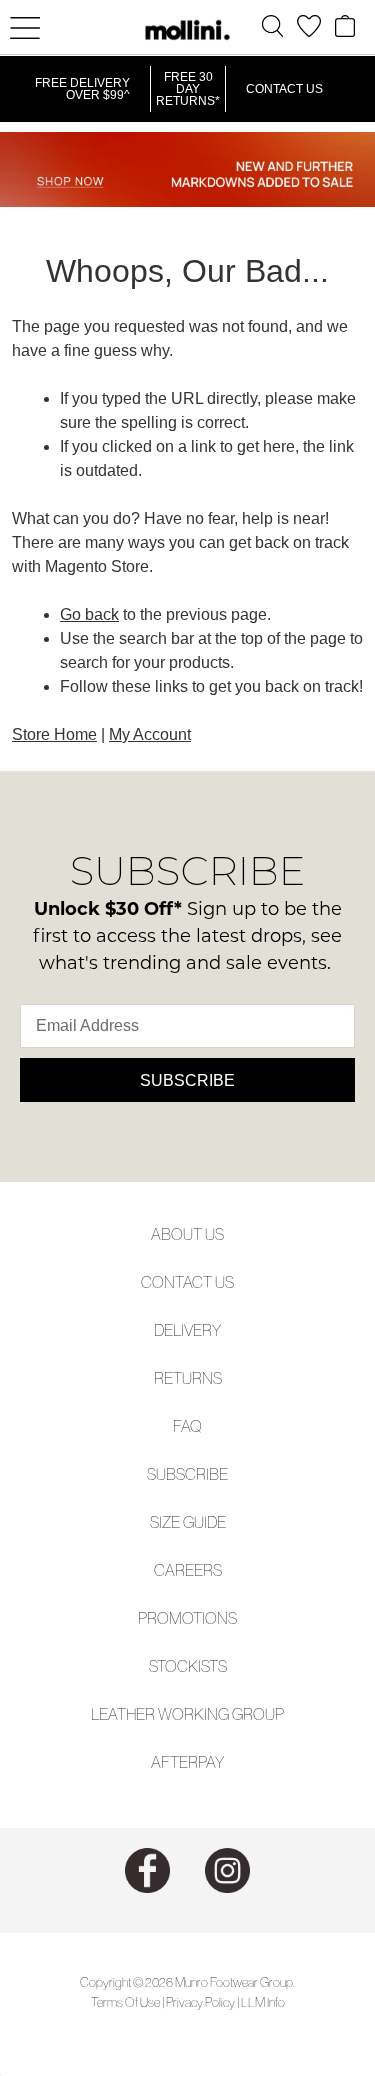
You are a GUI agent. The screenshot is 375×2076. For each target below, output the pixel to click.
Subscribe (187, 1080)
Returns (188, 1378)
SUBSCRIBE (187, 1474)
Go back (89, 614)
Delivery (187, 1330)
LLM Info (263, 2002)
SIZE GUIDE (188, 1522)
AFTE (169, 1762)
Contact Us (284, 89)
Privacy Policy (200, 2002)
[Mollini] (188, 30)
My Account (150, 734)
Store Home (54, 734)
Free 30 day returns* (188, 89)
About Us (187, 1234)
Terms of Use (125, 2002)
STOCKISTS (188, 1666)
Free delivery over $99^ (82, 89)
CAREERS (188, 1570)
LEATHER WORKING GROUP (187, 1714)
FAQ (187, 1426)
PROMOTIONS (187, 1618)
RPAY (206, 1762)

● **Exercise objective**: Show every line above in which the word "Free" is found.

● **Response to this task**:
Free 30 day returns* (188, 89)
Free delivery over $99^ (82, 89)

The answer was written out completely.